§ **TASK TO COMPLETE**
Once you reach the line containing "Given: Toggle the" in the entries below, write out that line and each one after it down to the line containing "has height=868, width=1389.", exactly and with nothing added.

---------- ENTRIES SHOWN ----------

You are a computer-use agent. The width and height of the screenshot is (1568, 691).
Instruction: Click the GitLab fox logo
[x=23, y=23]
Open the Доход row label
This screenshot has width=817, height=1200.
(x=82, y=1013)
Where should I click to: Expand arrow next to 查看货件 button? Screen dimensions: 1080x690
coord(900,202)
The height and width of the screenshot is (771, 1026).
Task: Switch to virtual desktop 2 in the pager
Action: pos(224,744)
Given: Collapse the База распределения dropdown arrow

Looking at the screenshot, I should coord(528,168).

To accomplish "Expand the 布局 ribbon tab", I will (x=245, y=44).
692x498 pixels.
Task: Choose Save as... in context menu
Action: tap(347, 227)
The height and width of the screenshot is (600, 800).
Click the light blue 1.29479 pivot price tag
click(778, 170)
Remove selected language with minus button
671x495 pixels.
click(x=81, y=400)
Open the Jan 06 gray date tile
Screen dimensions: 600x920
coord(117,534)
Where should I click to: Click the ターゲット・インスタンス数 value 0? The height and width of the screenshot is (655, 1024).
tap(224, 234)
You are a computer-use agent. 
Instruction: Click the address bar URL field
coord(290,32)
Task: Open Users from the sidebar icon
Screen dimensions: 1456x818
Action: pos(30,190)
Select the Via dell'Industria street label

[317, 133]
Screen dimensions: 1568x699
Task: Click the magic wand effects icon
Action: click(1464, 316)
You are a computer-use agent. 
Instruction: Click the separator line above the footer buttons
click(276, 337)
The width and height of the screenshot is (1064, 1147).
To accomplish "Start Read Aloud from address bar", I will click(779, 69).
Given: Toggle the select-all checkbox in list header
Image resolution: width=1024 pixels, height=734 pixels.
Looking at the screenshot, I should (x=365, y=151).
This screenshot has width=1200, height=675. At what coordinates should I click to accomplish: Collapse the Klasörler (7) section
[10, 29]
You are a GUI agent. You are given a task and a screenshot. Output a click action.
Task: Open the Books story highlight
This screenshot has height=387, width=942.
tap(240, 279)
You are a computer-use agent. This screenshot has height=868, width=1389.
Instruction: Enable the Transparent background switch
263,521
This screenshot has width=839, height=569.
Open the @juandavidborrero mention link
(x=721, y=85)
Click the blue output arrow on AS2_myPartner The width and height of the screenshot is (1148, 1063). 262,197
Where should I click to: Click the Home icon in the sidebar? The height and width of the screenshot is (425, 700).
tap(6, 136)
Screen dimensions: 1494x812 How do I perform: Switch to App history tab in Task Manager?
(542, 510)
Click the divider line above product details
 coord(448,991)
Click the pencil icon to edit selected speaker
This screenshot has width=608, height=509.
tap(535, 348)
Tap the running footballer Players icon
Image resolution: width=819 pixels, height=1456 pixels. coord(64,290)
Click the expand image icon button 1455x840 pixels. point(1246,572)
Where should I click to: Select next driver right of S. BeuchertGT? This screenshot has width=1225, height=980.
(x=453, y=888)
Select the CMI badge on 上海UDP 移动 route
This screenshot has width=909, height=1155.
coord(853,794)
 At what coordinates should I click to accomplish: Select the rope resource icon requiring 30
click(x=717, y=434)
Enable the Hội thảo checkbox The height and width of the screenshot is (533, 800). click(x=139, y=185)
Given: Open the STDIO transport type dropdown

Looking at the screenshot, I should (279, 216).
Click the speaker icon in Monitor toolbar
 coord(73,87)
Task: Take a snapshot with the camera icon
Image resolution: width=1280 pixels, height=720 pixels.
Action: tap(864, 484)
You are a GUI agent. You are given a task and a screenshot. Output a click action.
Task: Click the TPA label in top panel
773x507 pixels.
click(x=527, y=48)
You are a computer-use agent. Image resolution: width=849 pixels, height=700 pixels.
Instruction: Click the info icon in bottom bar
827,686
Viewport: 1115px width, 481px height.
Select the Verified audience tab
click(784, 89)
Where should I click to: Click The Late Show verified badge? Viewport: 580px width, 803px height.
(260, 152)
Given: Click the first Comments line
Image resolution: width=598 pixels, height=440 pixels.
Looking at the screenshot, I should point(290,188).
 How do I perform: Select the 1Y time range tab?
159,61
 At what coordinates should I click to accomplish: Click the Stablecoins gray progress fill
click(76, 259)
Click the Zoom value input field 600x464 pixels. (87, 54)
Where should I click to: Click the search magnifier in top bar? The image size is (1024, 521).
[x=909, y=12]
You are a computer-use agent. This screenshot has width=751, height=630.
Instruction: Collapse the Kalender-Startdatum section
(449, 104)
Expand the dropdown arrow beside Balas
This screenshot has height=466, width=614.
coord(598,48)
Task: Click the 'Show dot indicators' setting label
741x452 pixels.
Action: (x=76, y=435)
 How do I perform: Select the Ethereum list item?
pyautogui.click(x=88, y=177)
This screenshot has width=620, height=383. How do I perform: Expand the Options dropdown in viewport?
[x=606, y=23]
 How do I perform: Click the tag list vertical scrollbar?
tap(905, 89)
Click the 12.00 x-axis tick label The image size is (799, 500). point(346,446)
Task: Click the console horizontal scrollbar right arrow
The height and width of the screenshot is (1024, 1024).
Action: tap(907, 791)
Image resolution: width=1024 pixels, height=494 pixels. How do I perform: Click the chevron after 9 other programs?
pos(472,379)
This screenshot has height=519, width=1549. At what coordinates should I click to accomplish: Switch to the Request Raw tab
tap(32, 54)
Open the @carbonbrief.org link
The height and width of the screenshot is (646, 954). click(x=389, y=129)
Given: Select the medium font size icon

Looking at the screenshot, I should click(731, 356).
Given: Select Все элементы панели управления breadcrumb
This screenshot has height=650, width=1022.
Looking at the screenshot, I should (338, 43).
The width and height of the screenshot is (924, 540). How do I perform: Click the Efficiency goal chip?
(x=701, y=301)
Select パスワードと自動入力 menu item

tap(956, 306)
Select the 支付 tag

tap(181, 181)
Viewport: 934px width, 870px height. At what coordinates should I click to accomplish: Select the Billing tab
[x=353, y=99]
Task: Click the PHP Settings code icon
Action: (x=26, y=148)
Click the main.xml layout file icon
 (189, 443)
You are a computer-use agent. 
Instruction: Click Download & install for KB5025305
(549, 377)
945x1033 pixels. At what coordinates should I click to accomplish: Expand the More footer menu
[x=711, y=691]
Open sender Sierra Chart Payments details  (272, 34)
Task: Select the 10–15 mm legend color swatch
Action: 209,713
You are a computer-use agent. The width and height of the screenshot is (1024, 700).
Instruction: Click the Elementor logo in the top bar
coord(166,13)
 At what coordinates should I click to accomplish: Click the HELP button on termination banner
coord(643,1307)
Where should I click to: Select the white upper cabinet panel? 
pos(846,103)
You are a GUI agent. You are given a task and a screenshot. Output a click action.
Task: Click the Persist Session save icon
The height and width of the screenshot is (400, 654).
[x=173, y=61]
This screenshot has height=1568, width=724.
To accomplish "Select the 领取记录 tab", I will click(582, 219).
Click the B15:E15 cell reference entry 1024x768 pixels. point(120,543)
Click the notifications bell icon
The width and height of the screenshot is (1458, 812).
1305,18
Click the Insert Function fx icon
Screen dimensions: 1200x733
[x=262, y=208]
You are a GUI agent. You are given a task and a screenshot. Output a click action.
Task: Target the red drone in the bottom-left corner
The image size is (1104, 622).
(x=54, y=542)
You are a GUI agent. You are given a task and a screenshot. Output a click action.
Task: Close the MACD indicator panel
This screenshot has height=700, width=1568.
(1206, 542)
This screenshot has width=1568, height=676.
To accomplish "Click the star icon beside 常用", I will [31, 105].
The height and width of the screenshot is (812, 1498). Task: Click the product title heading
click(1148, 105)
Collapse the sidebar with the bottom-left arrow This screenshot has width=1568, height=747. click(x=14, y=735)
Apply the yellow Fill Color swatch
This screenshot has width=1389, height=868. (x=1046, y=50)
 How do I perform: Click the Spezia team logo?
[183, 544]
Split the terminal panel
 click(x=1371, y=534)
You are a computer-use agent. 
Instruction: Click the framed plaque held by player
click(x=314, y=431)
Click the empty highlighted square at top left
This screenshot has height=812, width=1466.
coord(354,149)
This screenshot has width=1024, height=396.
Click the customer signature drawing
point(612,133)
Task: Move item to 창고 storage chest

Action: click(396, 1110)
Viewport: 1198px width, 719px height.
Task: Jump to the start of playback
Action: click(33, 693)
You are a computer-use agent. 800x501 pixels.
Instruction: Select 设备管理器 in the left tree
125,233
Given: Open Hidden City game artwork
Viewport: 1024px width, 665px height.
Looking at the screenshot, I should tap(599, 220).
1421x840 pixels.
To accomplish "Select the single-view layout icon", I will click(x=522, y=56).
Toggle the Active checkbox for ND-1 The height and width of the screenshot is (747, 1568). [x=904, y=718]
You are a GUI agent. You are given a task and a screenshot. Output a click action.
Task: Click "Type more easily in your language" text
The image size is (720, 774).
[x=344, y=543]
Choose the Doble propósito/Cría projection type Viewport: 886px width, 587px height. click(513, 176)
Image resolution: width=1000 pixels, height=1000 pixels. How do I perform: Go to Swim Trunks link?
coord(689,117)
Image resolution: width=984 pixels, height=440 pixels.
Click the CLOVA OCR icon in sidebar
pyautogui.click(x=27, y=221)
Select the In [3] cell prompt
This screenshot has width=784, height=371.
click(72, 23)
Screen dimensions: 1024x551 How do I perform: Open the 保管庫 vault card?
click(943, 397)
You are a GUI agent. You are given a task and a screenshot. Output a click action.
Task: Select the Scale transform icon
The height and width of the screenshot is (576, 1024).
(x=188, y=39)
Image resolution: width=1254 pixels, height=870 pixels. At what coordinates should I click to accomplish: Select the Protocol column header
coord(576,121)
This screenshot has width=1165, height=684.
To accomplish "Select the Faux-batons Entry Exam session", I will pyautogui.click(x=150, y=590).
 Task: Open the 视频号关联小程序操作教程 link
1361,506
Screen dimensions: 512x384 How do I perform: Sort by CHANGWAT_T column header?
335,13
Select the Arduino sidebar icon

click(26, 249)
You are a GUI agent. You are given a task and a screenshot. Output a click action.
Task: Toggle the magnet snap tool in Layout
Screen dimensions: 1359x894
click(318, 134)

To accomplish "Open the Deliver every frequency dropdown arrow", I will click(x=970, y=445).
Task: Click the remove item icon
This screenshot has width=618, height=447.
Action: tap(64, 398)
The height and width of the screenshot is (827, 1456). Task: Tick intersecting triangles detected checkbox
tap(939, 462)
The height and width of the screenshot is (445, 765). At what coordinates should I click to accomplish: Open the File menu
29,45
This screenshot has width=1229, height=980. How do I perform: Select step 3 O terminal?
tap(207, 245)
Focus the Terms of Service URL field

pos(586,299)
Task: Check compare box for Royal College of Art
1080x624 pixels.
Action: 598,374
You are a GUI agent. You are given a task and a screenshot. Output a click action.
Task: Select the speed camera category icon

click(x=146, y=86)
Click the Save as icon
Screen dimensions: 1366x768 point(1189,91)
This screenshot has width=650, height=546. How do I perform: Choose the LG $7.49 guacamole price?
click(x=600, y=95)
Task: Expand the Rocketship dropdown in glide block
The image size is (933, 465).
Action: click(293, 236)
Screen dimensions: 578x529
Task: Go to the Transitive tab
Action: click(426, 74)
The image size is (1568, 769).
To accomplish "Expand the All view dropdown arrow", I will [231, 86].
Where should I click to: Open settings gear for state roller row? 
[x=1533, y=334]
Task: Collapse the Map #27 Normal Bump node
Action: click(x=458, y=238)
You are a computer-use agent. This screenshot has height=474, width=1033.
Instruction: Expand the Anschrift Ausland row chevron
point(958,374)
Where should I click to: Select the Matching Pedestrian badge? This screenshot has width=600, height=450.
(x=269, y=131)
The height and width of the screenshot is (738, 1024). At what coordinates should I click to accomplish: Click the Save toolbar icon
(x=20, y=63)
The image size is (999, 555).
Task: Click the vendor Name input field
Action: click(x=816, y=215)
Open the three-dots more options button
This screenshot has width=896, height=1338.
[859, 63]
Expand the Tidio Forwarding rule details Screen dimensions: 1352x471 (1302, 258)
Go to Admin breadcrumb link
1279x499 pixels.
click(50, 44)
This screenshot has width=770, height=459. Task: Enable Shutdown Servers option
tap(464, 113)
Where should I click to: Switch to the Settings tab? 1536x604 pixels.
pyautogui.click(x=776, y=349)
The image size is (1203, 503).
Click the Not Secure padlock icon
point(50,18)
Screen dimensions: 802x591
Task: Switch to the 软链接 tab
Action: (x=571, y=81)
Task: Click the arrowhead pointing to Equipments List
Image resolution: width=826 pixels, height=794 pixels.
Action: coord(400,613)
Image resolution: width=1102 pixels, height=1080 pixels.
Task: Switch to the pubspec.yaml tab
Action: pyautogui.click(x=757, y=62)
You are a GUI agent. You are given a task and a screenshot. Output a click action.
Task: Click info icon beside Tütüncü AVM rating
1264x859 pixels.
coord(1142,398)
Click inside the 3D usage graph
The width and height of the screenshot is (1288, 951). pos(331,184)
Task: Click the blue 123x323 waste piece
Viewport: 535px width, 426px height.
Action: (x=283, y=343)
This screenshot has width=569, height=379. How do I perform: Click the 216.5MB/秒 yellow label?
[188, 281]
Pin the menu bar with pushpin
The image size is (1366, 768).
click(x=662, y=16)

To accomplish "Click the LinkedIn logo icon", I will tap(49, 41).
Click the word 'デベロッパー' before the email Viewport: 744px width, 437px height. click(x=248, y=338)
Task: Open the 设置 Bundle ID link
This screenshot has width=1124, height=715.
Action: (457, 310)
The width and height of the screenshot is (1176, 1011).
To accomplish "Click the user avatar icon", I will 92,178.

----------

§ **RESULT OF THE TASK**
Given: Toggle the select-all checkbox in list header
Image resolution: width=1024 pixels, height=734 pixels.
Looking at the screenshot, I should (x=365, y=151).
This screenshot has width=1200, height=675. At what coordinates should I click to accomplish: Collapse the Klasörler (7) section
[10, 29]
You are a GUI agent. You are given a task and a screenshot. Output a click action.
Task: Open the Books story highlight
This screenshot has height=387, width=942.
tap(240, 279)
You are a computer-use agent. This screenshot has height=868, width=1389.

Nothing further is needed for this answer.